This is a project called neuralMusic created by Clayton Blythe on 2017/09/29
I aim to use the Free Music Archive (FMA) along with Convolutional Neural Networks in PyTorch to do genre classification from short snippets of different songs (~6 seconds of audio). I am working on taking random 6 second samples from 100,000 songs to train a classifier.
Here is an example of what a spectrogram looks like, it is kind of like a "fingerprint" for a song, representing how different frequencies of sound evolve over time.
For example, here is a six second snippet from "Lose Yourself To Dance" by Daft Punk
Convolutional Neural Networks have contributed to amazing advancements in image recognition, and this dataset is fairly large, so I am looking to see how good they are at converting the visual representation of a snippet of audio into genre predictions. I imagine it could be a cool app where you can get classification of a genre from a very short recording of audio.

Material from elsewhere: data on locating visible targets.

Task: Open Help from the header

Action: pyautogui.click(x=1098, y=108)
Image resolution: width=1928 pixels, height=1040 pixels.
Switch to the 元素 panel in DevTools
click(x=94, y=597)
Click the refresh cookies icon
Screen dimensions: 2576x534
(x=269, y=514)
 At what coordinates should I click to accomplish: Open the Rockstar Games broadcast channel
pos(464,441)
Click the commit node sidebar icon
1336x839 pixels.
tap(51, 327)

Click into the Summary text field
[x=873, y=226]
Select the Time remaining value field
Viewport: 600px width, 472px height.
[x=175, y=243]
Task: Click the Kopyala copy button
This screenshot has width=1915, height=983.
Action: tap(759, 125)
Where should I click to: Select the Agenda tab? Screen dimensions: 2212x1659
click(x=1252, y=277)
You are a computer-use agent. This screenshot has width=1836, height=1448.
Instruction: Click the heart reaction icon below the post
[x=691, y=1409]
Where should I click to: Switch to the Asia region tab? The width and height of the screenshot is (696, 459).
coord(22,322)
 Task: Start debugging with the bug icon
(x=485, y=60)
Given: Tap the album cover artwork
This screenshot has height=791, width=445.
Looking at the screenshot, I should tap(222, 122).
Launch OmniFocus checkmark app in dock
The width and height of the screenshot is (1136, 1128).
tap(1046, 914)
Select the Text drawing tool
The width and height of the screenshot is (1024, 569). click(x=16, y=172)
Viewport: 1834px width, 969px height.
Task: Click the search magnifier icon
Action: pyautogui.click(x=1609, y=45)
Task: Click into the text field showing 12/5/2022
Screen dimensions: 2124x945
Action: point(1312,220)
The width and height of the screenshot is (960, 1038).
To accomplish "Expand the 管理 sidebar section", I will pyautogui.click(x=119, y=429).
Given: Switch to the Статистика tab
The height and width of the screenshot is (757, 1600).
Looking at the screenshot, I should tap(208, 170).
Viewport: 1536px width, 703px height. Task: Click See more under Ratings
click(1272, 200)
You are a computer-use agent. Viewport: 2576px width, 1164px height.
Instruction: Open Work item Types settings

With an initial test on 5.94 second length samples, training on ~5500 samples and testing on ~2200 validation examples, I achieved an accuracy of ~50% at classifying a song's membership to one of eight genre classses. I think these results are pretty decent considering the small size of data I used, and for such a short time snippet (5.94s). I uses a model of five hidden layers inspired by the vgg net, employing convolutions, batch normalizations and ReLU at each layer.
I plan on continuing this project, looking at larger amounts of training examples and incorporating data augmentation as well as different types of model architectures like squeeze net.